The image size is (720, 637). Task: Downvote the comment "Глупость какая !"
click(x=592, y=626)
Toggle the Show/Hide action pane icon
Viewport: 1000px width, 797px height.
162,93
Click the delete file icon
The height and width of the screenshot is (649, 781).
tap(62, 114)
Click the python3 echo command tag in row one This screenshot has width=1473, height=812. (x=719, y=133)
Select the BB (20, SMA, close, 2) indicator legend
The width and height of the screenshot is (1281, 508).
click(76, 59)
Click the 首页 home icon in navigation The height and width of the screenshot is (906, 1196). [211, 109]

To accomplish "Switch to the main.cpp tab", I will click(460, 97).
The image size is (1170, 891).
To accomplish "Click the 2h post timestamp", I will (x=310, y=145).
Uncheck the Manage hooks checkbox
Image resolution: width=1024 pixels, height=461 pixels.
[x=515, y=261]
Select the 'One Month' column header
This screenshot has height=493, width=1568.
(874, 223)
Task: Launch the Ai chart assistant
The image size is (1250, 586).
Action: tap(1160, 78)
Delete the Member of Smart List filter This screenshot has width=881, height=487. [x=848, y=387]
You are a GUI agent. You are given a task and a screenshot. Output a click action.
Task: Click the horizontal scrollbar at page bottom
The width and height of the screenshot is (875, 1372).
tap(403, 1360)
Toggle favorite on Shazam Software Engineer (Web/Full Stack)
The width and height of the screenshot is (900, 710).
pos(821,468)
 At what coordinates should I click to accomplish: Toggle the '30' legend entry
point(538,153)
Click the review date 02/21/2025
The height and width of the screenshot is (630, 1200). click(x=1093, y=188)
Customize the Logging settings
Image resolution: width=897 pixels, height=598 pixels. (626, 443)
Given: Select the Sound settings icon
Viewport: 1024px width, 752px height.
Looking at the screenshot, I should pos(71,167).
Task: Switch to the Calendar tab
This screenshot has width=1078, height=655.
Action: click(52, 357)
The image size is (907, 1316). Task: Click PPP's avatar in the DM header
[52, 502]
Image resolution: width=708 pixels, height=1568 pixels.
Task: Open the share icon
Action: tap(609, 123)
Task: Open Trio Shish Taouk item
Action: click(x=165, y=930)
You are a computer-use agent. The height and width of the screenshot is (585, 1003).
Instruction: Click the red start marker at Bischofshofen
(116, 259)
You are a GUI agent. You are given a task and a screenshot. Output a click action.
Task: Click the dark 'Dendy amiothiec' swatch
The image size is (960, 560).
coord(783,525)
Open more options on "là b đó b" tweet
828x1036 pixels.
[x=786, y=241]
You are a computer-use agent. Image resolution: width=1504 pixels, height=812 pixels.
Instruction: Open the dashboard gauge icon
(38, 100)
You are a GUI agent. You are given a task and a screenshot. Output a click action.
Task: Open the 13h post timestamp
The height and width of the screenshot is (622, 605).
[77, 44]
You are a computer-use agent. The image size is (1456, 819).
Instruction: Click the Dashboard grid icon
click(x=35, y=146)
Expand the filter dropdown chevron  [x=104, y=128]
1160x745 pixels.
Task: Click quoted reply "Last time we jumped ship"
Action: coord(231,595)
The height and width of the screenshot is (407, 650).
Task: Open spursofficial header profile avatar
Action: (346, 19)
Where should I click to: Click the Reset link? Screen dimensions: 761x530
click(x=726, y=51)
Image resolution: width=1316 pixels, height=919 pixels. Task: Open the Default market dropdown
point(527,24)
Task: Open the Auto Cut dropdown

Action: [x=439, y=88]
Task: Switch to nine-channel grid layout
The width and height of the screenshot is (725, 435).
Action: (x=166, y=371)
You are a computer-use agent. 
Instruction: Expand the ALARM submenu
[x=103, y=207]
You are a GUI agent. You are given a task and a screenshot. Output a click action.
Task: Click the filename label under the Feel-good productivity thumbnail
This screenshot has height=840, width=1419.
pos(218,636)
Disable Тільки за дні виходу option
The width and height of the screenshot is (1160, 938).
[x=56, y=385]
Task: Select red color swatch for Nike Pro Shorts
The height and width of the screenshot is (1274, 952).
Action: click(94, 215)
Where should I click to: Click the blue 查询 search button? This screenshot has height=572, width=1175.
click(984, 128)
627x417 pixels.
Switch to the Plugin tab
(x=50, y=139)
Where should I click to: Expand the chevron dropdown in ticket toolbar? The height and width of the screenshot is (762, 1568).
━━━━
Brief: Scan the listing and copy every line where the string "computer" shows up.

Reply to the exercise:
You are a computer-use agent. The height and width of the screenshot is (585, 1003).
You are a computer-use agent. Image resolution: width=1504 pixels, height=812 pixels.
You are a computer-use agent. The image size is (1456, 819).
You are a computer-use agent. 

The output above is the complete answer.